** What to produce **
Output the entries verbatim, starting at the first line of the entries and ending at the line that contains "Action: pyautogui.click(x=259, y=93)", with both ends included.

** Input data **
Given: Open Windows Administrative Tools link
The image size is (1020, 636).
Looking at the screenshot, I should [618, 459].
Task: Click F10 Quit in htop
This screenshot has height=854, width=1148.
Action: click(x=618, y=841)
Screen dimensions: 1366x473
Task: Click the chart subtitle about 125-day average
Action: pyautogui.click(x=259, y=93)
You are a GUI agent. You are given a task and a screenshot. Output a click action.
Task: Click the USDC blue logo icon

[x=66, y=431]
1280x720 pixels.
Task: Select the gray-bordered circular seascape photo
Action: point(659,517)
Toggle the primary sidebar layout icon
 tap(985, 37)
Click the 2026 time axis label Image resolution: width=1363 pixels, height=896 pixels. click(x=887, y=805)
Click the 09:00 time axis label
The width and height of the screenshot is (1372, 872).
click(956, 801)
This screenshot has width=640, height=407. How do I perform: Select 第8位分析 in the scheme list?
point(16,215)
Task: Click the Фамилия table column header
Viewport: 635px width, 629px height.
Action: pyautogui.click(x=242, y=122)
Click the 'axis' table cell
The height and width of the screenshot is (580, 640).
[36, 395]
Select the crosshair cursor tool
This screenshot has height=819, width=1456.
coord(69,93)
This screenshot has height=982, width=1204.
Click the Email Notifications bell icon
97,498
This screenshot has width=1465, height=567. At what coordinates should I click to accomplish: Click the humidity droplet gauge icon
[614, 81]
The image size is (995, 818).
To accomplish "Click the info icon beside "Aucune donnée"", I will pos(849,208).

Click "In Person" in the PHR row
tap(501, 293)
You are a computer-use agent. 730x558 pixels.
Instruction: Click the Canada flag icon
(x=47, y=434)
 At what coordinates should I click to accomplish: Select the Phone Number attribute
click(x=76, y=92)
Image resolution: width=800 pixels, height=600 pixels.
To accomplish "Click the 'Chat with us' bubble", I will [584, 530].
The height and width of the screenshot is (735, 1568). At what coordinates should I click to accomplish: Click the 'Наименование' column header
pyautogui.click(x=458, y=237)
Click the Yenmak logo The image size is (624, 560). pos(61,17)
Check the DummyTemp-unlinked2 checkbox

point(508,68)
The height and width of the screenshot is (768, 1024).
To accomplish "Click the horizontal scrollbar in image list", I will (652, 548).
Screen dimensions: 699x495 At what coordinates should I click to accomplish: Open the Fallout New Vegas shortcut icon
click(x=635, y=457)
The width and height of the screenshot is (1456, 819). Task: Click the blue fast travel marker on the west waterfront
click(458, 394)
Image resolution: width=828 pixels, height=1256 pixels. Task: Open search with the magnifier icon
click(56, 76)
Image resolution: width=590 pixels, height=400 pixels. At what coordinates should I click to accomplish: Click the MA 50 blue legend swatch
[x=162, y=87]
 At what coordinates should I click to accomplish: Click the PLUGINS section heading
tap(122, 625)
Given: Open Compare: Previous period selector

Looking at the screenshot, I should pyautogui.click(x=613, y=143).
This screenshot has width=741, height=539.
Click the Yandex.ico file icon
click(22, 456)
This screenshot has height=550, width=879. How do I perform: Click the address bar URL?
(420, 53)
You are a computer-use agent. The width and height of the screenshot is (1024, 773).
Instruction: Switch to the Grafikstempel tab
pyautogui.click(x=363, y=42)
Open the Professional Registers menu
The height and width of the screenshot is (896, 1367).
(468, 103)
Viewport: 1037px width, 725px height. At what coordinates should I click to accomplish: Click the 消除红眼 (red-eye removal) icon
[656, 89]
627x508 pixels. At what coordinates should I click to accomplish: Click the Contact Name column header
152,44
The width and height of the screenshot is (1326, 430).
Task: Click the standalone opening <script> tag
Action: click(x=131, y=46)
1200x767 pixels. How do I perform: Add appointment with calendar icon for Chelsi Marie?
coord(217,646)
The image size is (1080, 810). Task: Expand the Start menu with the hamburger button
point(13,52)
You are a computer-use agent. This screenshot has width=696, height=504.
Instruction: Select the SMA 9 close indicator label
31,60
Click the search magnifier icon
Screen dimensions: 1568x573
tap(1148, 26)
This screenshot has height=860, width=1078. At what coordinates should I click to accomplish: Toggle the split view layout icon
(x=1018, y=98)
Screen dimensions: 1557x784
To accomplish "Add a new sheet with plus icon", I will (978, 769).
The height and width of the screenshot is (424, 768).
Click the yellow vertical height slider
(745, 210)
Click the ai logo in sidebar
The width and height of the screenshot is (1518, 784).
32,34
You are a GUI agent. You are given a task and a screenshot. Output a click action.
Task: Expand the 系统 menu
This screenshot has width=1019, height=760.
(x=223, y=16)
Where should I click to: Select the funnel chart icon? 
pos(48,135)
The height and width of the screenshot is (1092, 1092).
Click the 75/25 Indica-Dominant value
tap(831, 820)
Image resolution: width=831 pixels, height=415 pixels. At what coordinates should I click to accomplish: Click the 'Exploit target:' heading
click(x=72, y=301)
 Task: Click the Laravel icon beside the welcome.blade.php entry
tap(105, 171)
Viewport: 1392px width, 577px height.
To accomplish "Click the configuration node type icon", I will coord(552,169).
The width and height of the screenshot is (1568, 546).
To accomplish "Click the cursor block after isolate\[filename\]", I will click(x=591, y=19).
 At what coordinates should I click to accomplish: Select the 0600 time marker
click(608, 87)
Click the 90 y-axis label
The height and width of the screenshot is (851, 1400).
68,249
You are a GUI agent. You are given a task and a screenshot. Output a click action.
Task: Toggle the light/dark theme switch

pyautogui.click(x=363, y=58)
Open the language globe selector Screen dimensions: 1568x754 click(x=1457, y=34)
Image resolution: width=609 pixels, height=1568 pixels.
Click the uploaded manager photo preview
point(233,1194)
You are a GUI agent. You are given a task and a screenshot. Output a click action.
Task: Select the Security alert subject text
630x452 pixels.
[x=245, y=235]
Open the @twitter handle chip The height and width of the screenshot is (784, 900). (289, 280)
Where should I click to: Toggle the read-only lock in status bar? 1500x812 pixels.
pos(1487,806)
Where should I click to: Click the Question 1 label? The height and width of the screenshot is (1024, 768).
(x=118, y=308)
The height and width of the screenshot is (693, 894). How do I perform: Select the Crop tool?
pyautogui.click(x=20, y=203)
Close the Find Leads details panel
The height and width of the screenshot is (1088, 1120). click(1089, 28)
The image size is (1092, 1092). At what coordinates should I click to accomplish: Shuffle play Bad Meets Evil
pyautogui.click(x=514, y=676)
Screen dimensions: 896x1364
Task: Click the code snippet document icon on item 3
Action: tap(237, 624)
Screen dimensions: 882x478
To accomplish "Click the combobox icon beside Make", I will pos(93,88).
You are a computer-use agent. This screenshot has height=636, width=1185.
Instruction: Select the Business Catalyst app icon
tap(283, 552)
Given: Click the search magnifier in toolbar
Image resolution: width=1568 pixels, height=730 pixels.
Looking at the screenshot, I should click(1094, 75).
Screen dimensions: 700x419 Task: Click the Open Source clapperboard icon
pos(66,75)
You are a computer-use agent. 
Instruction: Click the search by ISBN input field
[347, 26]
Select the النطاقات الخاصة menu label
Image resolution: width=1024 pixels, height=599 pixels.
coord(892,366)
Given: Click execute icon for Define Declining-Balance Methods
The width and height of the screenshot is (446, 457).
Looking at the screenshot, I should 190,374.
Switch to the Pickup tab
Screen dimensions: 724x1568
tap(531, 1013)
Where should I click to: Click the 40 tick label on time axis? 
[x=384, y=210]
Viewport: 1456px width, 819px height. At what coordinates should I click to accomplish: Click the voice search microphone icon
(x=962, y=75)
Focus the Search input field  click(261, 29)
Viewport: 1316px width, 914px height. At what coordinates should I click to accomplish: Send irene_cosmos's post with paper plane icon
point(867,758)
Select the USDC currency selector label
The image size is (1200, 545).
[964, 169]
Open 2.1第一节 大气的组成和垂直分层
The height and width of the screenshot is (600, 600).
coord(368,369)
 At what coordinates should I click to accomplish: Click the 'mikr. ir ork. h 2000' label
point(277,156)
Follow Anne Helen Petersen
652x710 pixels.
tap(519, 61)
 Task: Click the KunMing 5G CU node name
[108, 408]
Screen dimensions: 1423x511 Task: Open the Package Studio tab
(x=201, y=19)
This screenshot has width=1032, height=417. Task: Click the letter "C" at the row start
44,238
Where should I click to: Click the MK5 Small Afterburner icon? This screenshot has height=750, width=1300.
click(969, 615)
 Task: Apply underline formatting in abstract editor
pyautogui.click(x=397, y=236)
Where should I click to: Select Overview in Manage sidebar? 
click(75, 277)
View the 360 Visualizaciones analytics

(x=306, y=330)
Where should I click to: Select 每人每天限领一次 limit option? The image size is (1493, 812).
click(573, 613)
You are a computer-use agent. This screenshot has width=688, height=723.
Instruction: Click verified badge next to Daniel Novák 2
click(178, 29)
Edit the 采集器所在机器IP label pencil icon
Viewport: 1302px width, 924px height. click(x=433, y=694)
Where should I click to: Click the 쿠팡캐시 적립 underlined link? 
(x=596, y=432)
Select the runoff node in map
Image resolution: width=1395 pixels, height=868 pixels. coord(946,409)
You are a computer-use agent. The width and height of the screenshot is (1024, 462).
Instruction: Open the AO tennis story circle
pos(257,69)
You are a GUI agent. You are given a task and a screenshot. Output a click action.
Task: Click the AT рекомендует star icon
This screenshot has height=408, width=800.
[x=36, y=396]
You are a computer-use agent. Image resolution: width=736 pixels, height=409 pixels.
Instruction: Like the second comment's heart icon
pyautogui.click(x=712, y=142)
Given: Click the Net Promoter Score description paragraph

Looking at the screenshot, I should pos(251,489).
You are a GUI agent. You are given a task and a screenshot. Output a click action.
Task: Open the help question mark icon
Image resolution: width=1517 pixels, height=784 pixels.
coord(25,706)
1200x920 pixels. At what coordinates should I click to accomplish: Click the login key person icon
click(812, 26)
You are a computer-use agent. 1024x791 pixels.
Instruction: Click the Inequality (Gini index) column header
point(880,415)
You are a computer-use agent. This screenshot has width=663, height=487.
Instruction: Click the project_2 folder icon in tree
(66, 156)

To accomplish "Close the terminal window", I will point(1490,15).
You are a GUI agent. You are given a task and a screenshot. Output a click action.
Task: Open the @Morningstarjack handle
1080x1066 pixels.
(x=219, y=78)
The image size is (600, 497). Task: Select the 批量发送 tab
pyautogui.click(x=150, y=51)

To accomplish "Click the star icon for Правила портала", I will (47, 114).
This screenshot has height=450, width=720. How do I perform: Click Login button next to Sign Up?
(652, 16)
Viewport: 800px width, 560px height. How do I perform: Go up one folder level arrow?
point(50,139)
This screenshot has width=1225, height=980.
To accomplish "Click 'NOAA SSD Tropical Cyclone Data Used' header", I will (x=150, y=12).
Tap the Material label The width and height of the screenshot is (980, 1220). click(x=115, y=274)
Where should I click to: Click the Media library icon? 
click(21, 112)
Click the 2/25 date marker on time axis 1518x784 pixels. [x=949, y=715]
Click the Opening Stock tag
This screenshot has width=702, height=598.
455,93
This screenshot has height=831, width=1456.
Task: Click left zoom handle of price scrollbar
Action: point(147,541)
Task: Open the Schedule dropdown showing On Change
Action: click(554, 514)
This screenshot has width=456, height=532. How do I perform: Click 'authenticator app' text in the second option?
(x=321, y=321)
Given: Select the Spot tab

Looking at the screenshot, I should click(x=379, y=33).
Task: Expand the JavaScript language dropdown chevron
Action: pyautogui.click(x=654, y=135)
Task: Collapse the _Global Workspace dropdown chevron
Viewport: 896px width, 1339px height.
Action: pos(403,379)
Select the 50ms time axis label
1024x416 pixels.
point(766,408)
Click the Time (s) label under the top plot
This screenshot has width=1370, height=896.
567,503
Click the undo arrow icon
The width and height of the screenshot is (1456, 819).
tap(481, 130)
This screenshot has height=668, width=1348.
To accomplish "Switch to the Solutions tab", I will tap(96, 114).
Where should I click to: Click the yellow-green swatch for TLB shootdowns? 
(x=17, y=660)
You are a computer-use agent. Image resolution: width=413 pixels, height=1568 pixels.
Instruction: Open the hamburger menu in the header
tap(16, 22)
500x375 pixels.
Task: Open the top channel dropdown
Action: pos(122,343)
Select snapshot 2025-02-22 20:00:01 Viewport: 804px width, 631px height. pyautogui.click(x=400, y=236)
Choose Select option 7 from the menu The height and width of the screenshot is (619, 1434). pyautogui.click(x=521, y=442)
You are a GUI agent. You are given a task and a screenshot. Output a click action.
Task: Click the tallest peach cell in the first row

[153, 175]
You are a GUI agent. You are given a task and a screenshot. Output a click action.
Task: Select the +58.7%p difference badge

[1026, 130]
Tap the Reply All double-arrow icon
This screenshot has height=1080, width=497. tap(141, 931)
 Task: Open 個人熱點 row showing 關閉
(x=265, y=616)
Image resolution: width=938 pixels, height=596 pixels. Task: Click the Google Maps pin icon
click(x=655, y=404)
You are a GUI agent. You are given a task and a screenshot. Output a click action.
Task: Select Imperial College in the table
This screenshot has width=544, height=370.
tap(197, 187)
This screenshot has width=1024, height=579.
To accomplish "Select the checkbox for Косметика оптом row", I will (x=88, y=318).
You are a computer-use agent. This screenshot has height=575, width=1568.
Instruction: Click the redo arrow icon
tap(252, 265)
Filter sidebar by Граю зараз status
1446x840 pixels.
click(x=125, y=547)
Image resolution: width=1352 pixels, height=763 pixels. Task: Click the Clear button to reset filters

** Result of the task **
Given: Open Windows Administrative Tools link
The image size is (1020, 636).
Looking at the screenshot, I should [618, 459].
Task: Click F10 Quit in htop
This screenshot has height=854, width=1148.
Action: click(x=618, y=841)
Screen dimensions: 1366x473
Task: Click the chart subtitle about 125-day average
Action: pyautogui.click(x=259, y=93)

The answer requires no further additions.